If left alone, the loop will spin until it is horizontal, and the magnetic field is pointing up through it. At that point, the loop looks like result (b) from Example 13.3.2: the magnetic forces pull the wire outwards, but do not cause the loop to spin. Notice how the loop seems to turn to "face" the direction of the magnetic field? We can quantify that a little bit.

Let's define a new vector, the magnetic dipole moment $$\vec \mu$$, in the following way:

• it is a vector which points perpendicularly to the plane of the loop. There are two ways the vector could point, so we use a loop-normal right-hand rule (Section 1.5): curl the fingers of your right hand in the direction of the current (counterclockwise, here), and your thumb points in the direction of $$\vec\mu$$. In this picture, $$\vec\mu$$ points out of the page.
• the magnitude of the magnetic dipole moment is $$\abs{\vec\mu}=IA$$ where $$I$$ is the current running through the loop, and $$A$$ is the area. This loop is a rectangle, so $$A=HW$$.
Now given this definition, we notice the following things:
• The loop turns until $$\vec\mu$$ points in the same direction as $$\vec B$$.
• The initial torque on the loop is $$\vec\tau=I(HW)B\leftarrow$$, and $$IHW=IA=\mu$$, so we can write it as $$\abs{\vec\tau}=\abs{\vec\mu}\abs{\vec B}$$ Furthermore, notice that $$\vec\mu$$ points out of the page, $$\vec B$$ points up, and $$\outof\times\uparrow=\leftarrow$$, the direction of the torque. So we could write $$\vec\tau=\vec\mu\times\vec B$$
• Is the same true in case (b)? In that case, $$\vec\mu$$ and $$\vec B$$ point in the same direction, so $$\vec\tau=\vec\mu\times\vec B=0$$ which is true.

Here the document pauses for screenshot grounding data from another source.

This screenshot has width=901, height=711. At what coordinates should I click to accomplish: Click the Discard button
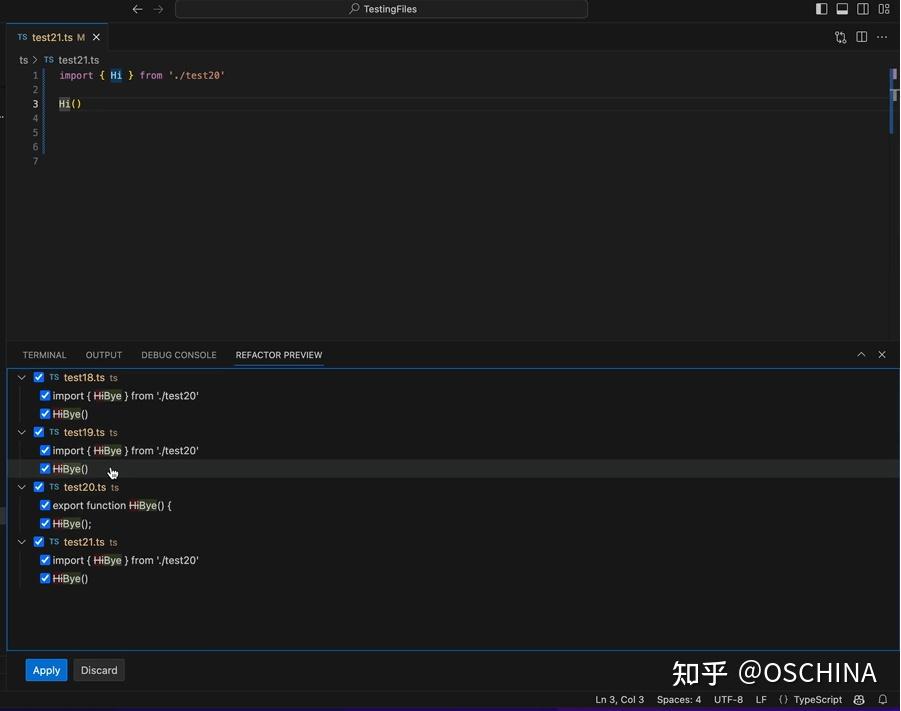[x=98, y=670]
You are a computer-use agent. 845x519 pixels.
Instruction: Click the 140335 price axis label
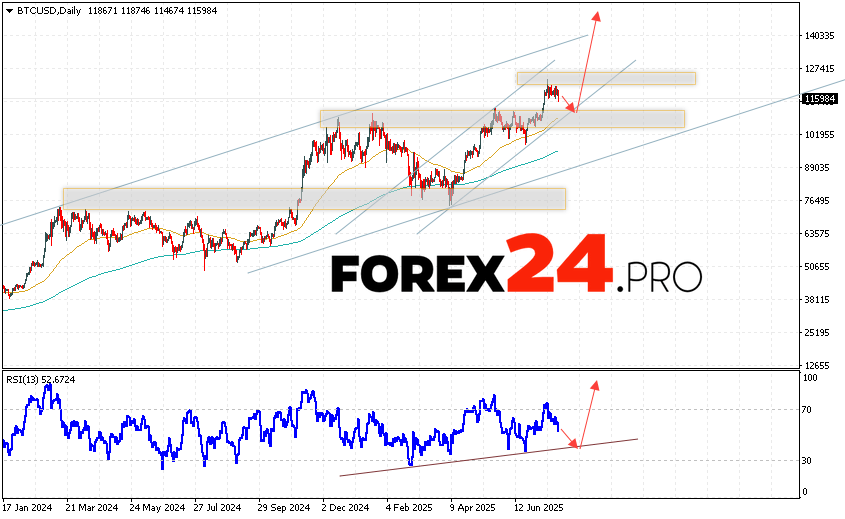(x=819, y=36)

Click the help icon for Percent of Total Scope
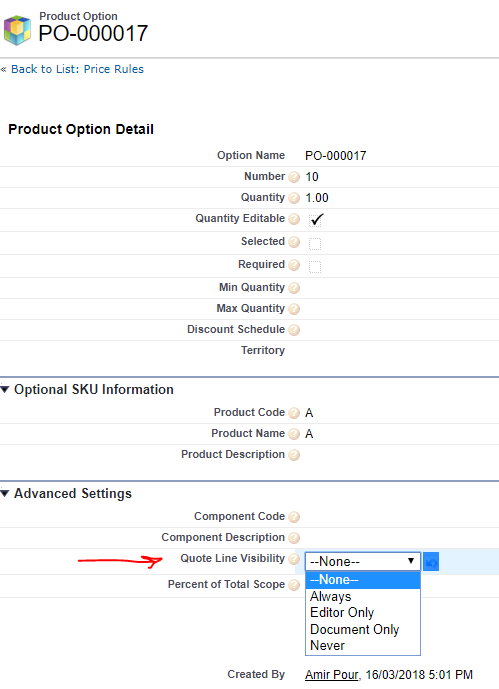click(294, 585)
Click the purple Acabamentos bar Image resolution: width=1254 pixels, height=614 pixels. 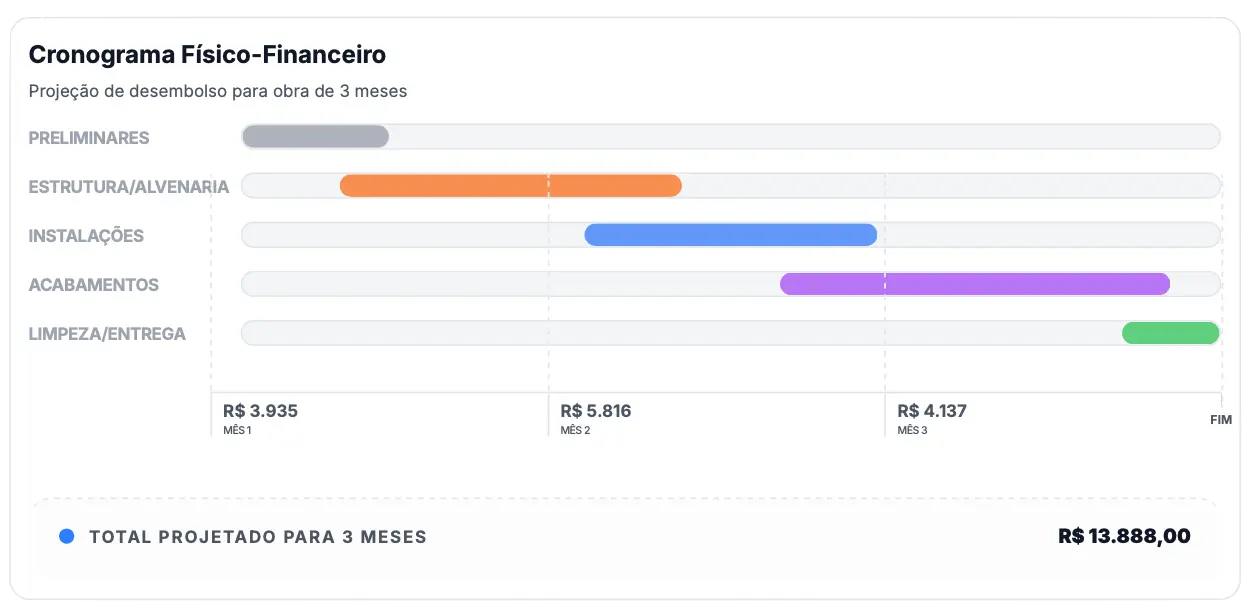pos(974,284)
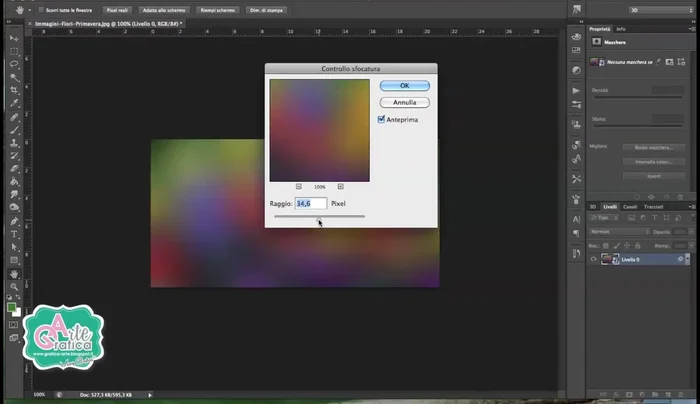Click the Annulla button
Image resolution: width=700 pixels, height=404 pixels.
[x=404, y=102]
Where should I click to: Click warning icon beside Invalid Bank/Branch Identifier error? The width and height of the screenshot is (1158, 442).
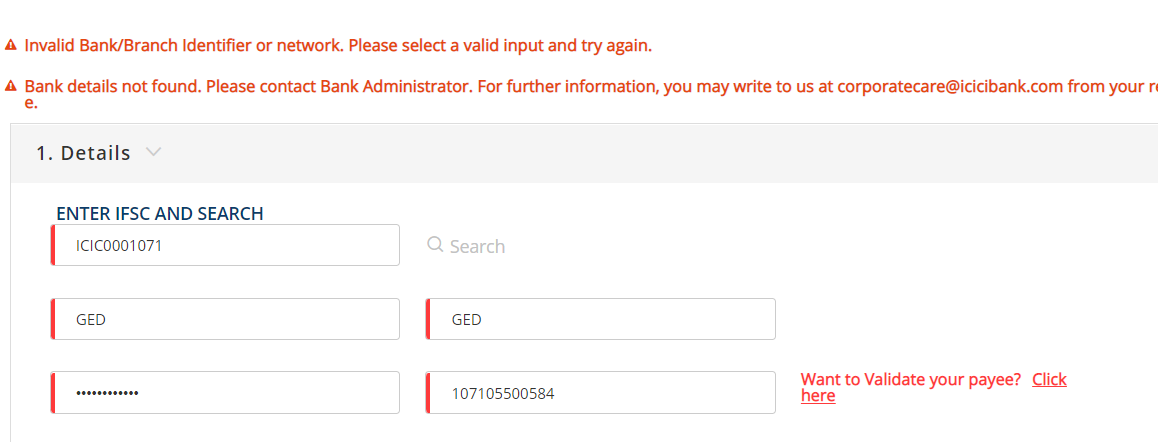tap(10, 45)
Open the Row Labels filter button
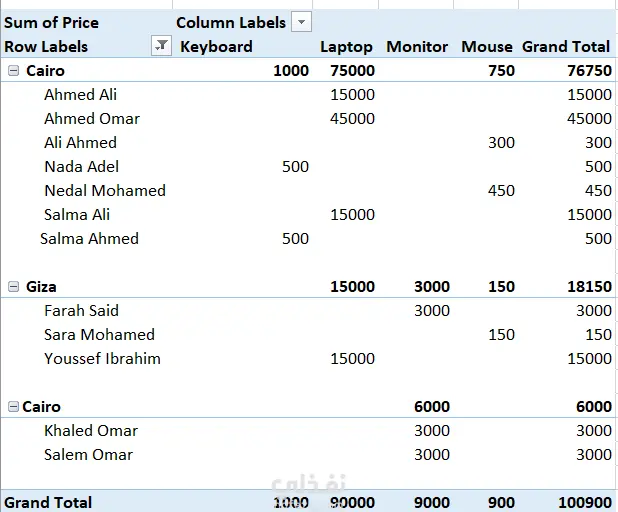 point(161,46)
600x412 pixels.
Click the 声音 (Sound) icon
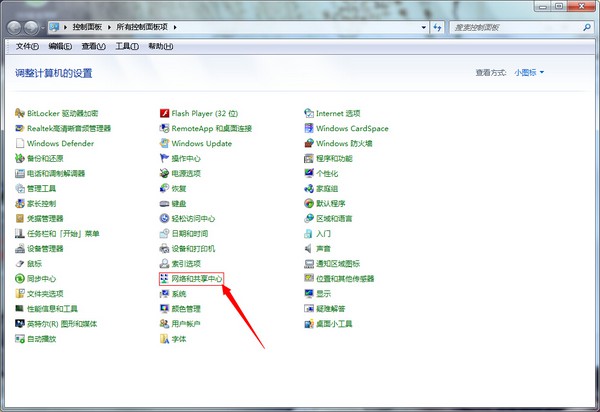pyautogui.click(x=309, y=248)
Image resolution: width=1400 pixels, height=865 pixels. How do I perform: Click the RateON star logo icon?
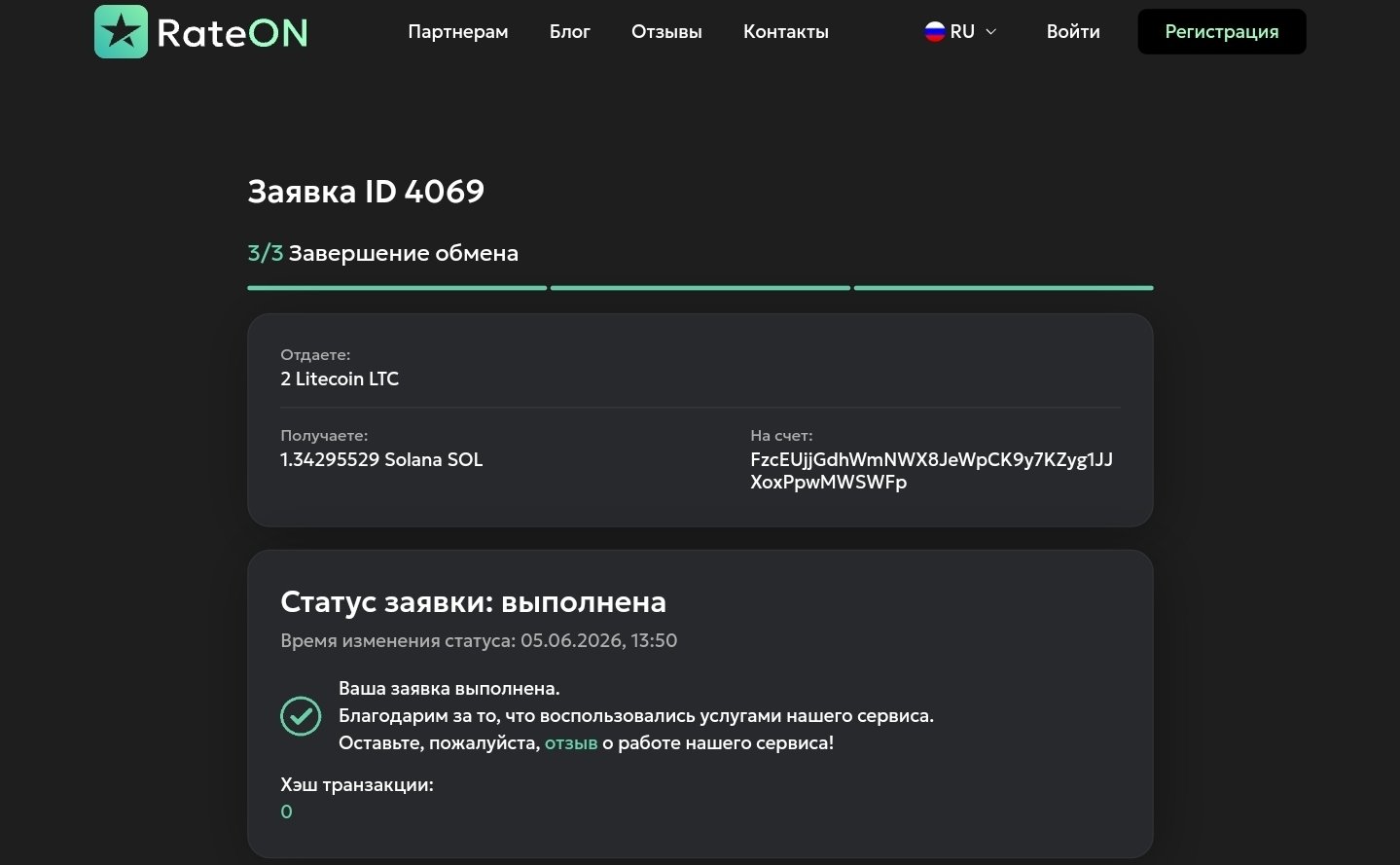[x=121, y=32]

I wouldn't call that a proof, but it turns out to be true in general.
A flat loop with area $$A$$ and carrying current $$I$$, placed in a uniform magnetic field $$\vec B$$, feels a torque $$\vec\tau=\vec\mu\times\vec B$$ where the magnetic dipole moment $$\vec\mu$$ has magnitude $$IA$$ and points perpendicularly to the loop, according to a loop-normal right-hand rule.